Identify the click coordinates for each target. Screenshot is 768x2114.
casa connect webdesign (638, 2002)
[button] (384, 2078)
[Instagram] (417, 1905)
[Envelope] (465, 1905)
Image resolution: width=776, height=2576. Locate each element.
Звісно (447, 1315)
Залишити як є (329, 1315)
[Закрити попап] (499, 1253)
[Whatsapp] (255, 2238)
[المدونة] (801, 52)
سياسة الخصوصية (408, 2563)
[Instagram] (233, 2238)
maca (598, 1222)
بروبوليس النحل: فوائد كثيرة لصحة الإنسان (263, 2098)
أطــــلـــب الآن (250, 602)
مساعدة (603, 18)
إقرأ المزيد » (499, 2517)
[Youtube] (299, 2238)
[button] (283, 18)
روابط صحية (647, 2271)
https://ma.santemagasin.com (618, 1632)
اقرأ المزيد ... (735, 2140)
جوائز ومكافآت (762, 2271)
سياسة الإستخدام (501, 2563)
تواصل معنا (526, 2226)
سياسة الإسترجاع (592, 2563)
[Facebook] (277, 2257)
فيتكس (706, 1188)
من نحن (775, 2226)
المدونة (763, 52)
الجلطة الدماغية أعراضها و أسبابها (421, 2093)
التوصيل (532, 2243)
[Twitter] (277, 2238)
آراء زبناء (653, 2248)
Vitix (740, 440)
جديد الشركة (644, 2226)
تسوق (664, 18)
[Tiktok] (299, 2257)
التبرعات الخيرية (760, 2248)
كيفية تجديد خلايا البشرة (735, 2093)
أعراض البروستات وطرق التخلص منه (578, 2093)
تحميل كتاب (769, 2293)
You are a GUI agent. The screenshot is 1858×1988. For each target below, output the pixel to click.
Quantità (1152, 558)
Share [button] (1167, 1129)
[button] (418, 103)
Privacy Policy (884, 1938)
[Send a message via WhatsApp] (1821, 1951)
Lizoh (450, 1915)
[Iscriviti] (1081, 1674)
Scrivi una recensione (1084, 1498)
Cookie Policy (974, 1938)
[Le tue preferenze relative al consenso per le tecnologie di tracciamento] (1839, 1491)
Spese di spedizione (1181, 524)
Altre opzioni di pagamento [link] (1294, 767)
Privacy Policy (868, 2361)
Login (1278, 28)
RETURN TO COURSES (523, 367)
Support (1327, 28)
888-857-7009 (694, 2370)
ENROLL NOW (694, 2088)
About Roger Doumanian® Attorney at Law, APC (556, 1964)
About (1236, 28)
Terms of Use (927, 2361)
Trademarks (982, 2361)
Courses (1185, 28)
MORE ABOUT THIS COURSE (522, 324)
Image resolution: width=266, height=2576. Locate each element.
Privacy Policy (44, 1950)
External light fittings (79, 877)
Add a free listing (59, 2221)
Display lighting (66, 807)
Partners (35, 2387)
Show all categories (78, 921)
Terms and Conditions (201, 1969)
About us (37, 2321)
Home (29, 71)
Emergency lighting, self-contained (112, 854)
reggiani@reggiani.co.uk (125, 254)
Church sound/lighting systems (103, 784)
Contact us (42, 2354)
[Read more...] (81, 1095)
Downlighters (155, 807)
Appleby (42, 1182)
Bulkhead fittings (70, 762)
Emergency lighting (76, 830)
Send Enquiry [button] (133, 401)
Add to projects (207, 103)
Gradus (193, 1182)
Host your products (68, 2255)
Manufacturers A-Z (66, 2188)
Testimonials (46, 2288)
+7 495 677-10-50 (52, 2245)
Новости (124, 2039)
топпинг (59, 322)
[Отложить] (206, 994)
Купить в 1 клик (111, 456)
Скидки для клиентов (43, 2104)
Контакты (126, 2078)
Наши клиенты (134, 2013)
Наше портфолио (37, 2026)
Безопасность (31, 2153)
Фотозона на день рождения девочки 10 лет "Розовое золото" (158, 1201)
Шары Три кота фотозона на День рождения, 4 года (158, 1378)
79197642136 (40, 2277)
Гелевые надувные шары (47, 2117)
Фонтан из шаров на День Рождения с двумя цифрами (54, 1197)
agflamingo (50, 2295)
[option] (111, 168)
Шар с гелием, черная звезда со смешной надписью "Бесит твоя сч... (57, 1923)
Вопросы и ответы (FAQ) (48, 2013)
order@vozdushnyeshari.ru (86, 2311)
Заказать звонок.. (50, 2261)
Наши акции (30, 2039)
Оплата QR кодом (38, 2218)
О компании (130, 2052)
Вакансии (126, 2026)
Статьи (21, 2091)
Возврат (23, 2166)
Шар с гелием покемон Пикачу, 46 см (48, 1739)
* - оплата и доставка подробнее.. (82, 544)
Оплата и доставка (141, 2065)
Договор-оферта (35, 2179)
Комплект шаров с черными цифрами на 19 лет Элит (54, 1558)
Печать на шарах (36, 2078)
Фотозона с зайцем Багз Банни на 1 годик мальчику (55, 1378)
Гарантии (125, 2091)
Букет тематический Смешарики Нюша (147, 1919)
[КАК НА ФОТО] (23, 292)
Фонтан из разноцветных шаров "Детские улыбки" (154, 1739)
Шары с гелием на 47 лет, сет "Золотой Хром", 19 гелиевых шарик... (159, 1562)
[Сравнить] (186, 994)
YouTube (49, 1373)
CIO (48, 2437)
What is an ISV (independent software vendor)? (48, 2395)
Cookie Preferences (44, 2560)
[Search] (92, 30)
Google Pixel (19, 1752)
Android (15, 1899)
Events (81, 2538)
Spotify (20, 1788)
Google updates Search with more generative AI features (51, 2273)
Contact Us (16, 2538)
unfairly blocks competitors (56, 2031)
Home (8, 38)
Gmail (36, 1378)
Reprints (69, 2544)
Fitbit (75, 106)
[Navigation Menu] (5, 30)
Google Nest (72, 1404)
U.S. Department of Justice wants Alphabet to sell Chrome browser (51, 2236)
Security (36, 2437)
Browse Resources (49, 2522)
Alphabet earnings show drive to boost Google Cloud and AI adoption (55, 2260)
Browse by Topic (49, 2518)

■ Work request
Would you please copy the lines above, from the one holding "U.S. Department of" through the last, and nothing else?

■ Solved problem
U.S. Department of Justice wants Alphabet to sell Chrome browser (51, 2236)
Security (36, 2437)
Browse Resources (49, 2522)
Alphabet earnings show drive to boost Google Cloud and AI adoption (55, 2260)
Browse by Topic (49, 2518)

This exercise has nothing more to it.